From: Ville Voutilainen <ville.voutilainen_at_[hidden]>
Date: Fri, 21 Aug 2020 18:40:48 +0300
On Fri, 21 Aug 2020 at 18:13, Victor Khomenko
<victor.khomenko_at_[hidden]> wrote:
>
> > I don't think so. The magic-function you suggest would seemingly need to be
> > told what kind of a variant to convert to.
>
> True. One can do static sanity checks, that the type is indeed a variant and that it has the type of the function's argument as an alternative. Moreover, you'll have to do something with the object returned by the function - e.g. assign it to some variable, and if the type is wrong, you'll get a type mismatch error. So even though one can theoretically make this mistake and still get the code compiled, I think the danger is minimal in practice - I'd compare this to calling a wrong function by accident.

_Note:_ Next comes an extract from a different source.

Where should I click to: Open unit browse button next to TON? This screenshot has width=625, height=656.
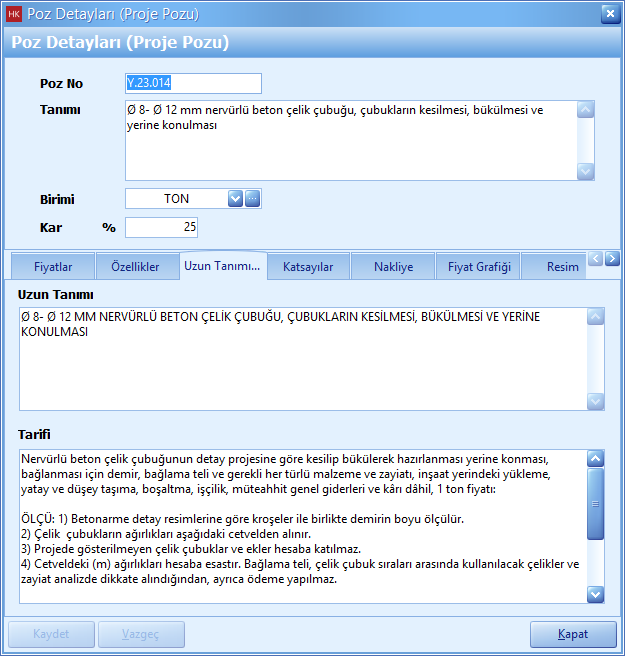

I'm afraid it's worse than that:

template <class... VariantTypes, class ElementType>
variant<VariantTypes> variant_from_element(ElementType&& element);

In your visitor's call operator, you do

auto& var = variant_from_element<int, string>(my_arg);

That always compiles (at least if the type of my_arg is one of the
element types of the variant).
If called with a variant that has different elements (such as
variant<string, int>),
you get an invalid reference, as you said. Fiddling with it is UB.
Furthermore, if you have
variant<int, string, string>, you wouldn't know which string element
it is. Passing the variant into the visitor
allows your visitor to query from the variant which index is active,
and thus that approach can cope
with variants that have multiple elements of the same type. It's
certainly possible in variant_from_element
to check that the ElementType is one of VariantTypes, and reject calls
for variants that have multiple
elements of the argument type, but neither of those problems even
arises with the pass-the-variant-in approach.